__Task brief__.
Rewrite the stretch from the start of the records through the line containing "Looking at the screenshot, I should (40, 244).", replacing "text field" with "input box" and keeping everything else the same.

[Entries for locating words and elements]
• • •

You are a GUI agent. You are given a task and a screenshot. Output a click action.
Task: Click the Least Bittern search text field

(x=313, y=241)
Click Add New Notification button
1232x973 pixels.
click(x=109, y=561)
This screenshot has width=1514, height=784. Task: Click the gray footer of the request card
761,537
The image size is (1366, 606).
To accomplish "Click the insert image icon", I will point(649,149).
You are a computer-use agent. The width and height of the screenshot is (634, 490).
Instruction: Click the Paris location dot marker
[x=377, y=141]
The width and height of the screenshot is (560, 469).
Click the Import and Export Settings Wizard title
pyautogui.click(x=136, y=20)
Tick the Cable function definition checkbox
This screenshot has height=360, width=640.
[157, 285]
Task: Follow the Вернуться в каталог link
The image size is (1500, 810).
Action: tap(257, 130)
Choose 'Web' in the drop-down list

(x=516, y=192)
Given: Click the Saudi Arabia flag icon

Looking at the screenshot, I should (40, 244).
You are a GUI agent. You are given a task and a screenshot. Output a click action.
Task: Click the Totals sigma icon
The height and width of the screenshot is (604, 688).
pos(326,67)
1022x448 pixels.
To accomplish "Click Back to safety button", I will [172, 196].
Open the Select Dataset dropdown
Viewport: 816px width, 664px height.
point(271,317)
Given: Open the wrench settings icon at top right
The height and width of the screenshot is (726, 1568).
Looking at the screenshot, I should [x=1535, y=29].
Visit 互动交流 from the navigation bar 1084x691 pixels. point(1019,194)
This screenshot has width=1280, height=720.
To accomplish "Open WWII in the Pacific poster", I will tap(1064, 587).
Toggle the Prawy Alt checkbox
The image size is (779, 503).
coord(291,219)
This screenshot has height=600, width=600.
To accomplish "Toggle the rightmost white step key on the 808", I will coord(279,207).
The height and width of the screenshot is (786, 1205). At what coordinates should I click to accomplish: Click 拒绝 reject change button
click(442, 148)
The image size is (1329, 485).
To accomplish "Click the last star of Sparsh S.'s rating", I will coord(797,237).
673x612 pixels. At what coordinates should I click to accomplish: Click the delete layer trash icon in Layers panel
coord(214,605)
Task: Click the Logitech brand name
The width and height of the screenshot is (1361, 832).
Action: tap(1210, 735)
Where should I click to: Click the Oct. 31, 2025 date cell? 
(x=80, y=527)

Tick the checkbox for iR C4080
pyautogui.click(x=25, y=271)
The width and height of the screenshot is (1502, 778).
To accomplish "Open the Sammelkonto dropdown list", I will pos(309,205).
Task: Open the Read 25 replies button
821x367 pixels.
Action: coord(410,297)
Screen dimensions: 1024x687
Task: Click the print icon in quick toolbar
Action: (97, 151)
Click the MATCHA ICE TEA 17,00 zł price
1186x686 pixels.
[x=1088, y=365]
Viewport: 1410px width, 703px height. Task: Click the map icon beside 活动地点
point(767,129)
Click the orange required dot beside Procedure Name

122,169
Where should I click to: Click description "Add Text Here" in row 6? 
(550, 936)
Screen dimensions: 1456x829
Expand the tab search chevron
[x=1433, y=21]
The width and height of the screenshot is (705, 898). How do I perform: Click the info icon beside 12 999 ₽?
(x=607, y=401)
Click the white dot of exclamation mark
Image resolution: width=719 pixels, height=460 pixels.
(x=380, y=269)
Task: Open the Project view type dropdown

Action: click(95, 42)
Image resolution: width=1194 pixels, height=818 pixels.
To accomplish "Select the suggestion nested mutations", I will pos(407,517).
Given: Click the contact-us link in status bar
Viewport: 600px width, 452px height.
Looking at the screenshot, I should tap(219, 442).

• • •

__Response__.
You are a GUI agent. You are given a task and a screenshot. Output a click action.
Task: Click the Least Bittern search input box

(x=313, y=241)
Click Add New Notification button
1232x973 pixels.
click(x=109, y=561)
This screenshot has width=1514, height=784. Task: Click the gray footer of the request card
761,537
The image size is (1366, 606).
To accomplish "Click the insert image icon", I will point(649,149).
You are a computer-use agent. The width and height of the screenshot is (634, 490).
Instruction: Click the Paris location dot marker
[x=377, y=141]
The width and height of the screenshot is (560, 469).
Click the Import and Export Settings Wizard title
pyautogui.click(x=136, y=20)
Tick the Cable function definition checkbox
This screenshot has height=360, width=640.
[157, 285]
Task: Follow the Вернуться в каталог link
The image size is (1500, 810).
Action: tap(257, 130)
Choose 'Web' in the drop-down list

(x=516, y=192)
Given: Click the Saudi Arabia flag icon

Looking at the screenshot, I should (40, 244).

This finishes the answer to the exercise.